*** Raw data ***
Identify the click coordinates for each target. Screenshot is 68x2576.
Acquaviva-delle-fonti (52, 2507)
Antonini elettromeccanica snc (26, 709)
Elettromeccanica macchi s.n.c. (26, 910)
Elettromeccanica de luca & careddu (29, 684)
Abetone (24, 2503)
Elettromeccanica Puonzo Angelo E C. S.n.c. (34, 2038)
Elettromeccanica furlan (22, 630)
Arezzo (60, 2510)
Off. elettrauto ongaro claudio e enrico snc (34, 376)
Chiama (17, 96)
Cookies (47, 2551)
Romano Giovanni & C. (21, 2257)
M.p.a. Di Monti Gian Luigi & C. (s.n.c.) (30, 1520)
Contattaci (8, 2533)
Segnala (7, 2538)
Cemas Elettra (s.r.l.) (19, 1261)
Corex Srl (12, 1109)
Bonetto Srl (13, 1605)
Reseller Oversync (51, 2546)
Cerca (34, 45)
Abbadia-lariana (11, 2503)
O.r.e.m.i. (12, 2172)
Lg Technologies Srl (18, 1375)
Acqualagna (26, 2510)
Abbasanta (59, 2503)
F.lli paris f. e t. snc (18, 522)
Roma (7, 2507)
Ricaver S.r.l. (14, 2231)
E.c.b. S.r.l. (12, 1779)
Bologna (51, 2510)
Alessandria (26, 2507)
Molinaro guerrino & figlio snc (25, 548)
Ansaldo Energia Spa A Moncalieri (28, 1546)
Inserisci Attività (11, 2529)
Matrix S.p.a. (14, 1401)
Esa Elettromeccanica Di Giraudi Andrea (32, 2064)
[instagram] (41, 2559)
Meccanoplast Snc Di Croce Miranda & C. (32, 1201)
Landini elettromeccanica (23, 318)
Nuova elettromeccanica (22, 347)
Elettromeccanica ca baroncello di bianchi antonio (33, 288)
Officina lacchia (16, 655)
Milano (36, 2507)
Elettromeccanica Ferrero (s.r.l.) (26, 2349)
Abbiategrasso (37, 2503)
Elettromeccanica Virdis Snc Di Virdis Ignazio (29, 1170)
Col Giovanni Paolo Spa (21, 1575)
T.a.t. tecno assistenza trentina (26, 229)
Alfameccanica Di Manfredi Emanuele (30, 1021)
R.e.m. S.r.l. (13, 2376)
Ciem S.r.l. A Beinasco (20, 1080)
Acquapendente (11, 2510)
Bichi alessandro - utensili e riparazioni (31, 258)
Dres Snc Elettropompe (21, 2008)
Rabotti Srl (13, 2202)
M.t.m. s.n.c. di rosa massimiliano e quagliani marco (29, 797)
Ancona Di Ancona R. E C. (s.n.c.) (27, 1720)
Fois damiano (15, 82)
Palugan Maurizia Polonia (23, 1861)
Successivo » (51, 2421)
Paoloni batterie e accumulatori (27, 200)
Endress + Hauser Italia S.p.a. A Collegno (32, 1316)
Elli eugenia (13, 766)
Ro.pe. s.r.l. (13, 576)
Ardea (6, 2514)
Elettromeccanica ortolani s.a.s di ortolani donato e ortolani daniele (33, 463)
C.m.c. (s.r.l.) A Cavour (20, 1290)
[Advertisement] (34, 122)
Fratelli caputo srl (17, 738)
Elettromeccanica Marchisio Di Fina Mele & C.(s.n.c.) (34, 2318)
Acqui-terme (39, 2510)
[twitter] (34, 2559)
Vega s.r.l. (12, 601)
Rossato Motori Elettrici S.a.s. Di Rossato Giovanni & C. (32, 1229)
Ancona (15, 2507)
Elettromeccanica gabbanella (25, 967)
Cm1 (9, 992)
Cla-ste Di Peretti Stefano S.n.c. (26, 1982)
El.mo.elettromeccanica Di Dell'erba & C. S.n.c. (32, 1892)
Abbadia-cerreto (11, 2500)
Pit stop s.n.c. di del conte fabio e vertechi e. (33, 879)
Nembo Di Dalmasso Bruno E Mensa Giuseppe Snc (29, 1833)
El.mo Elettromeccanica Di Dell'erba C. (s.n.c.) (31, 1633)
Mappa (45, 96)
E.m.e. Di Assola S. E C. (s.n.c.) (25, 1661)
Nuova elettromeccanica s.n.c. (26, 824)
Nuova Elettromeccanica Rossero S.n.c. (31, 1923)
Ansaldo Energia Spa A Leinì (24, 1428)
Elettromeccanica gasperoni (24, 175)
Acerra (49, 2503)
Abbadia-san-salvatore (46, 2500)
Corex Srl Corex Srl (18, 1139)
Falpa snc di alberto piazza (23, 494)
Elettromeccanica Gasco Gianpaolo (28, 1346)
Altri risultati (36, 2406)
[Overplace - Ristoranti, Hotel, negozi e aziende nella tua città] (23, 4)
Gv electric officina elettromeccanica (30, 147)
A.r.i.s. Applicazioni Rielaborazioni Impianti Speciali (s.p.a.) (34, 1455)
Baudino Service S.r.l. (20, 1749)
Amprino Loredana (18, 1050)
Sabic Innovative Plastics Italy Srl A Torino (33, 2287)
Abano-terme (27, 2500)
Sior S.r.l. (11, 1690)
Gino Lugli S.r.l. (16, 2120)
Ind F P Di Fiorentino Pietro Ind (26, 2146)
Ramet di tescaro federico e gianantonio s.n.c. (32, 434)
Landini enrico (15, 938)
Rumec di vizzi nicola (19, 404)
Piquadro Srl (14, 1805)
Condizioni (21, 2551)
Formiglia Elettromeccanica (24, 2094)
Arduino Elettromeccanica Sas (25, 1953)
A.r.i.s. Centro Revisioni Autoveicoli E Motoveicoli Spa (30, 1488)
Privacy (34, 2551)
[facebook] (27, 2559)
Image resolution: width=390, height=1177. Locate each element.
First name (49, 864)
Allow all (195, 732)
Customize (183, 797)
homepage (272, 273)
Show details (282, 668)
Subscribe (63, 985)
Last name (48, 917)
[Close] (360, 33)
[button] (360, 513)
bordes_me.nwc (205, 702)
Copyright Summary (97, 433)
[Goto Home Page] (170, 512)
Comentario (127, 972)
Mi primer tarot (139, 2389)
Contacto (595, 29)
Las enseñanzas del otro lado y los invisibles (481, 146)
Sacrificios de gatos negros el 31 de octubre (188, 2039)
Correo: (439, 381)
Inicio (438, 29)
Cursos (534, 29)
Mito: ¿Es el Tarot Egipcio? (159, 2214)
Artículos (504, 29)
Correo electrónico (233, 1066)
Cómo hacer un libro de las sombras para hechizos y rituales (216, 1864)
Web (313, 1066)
*** End of Raw data ***
Exercise
Using the records above, filter out every line that lacks the string "each" and copy the rest.

Solution for this problem
Identify the click coordinates for each target. Screenshot is 68x2576.
Image resolution: width=390, height=1177. Locate each element.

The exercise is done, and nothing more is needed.